YOUR INSTRUCTIONS: Write out the following listing in full, exactly as it reads.

--- TASK MATERIAL Enclosed Below ---

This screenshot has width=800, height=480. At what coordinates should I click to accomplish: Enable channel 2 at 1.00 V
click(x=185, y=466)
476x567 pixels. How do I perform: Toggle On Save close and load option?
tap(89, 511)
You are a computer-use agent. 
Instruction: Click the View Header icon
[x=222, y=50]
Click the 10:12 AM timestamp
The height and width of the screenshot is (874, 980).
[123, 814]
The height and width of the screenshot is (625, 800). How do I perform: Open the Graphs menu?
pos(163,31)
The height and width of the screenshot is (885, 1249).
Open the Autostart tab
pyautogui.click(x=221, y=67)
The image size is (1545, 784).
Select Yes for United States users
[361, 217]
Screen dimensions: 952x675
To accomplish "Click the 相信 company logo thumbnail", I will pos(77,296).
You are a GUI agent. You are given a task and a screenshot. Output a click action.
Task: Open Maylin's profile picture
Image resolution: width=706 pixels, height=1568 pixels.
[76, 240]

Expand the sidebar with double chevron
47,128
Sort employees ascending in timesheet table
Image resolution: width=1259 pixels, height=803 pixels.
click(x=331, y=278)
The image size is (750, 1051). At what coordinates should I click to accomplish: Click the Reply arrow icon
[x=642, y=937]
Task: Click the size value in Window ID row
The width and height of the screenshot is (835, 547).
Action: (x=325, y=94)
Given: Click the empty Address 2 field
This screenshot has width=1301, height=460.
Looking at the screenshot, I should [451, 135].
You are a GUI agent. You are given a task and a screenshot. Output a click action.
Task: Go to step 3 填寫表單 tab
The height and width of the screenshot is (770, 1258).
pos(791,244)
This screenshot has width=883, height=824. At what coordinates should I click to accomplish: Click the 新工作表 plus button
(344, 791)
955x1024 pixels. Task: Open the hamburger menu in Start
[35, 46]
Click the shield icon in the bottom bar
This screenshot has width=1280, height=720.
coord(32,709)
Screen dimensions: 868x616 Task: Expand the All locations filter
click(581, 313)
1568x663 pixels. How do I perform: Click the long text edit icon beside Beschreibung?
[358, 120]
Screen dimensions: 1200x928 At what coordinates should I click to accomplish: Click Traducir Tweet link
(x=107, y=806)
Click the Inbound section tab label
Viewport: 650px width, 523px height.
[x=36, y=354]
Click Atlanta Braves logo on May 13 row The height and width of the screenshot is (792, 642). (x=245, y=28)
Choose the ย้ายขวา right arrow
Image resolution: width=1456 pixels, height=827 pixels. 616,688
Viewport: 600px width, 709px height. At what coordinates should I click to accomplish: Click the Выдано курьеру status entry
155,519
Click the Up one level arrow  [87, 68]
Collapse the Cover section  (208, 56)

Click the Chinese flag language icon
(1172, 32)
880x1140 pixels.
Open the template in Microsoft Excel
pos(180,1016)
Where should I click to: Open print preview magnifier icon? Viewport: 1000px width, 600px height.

--- End of Enclosed TASK MATERIAL ---

THE COMPLETED TASK:
This screenshot has width=800, height=480. At what coordinates should I click to accomplish: Enable channel 2 at 1.00 V
click(x=185, y=466)
476x567 pixels. How do I perform: Toggle On Save close and load option?
tap(89, 511)
You are a computer-use agent. 
Instruction: Click the View Header icon
[x=222, y=50]
Click the 10:12 AM timestamp
The height and width of the screenshot is (874, 980).
[123, 814]
The height and width of the screenshot is (625, 800). How do I perform: Open the Graphs menu?
pos(163,31)
The height and width of the screenshot is (885, 1249).
Open the Autostart tab
pyautogui.click(x=221, y=67)
The image size is (1545, 784).
Select Yes for United States users
[361, 217]
Screen dimensions: 952x675
To accomplish "Click the 相信 company logo thumbnail", I will pos(77,296).
You are a GUI agent. You are given a task and a screenshot. Output a click action.
Task: Open Maylin's profile picture
Image resolution: width=706 pixels, height=1568 pixels.
[76, 240]

Expand the sidebar with double chevron
47,128
Sort employees ascending in timesheet table
Image resolution: width=1259 pixels, height=803 pixels.
click(x=331, y=278)
The image size is (750, 1051). At what coordinates should I click to accomplish: Click the Reply arrow icon
[x=642, y=937]
Task: Click the size value in Window ID row
The width and height of the screenshot is (835, 547).
Action: (x=325, y=94)
Given: Click the empty Address 2 field
This screenshot has width=1301, height=460.
Looking at the screenshot, I should [451, 135].
You are a GUI agent. You are given a task and a screenshot. Output a click action.
Task: Go to step 3 填寫表單 tab
The height and width of the screenshot is (770, 1258).
pos(791,244)
This screenshot has width=883, height=824. At what coordinates should I click to accomplish: Click the 新工作表 plus button
(344, 791)
955x1024 pixels. Task: Open the hamburger menu in Start
[35, 46]
Click the shield icon in the bottom bar
This screenshot has width=1280, height=720.
coord(32,709)
Screen dimensions: 868x616 Task: Expand the All locations filter
click(581, 313)
1568x663 pixels. How do I perform: Click the long text edit icon beside Beschreibung?
[358, 120]
Screen dimensions: 1200x928 At what coordinates should I click to accomplish: Click Traducir Tweet link
(x=107, y=806)
Click the Inbound section tab label
Viewport: 650px width, 523px height.
[x=36, y=354]
Click Atlanta Braves logo on May 13 row The height and width of the screenshot is (792, 642). (x=245, y=28)
Choose the ย้ายขวา right arrow
Image resolution: width=1456 pixels, height=827 pixels. 616,688
Viewport: 600px width, 709px height. At what coordinates should I click to accomplish: Click the Выдано курьеру status entry
155,519
Click the Up one level arrow  [87, 68]
Collapse the Cover section  (208, 56)

Click the Chinese flag language icon
(1172, 32)
880x1140 pixels.
Open the template in Microsoft Excel
pos(180,1016)
Where should I click to: Open print preview magnifier icon? Viewport: 1000px width, 600px height.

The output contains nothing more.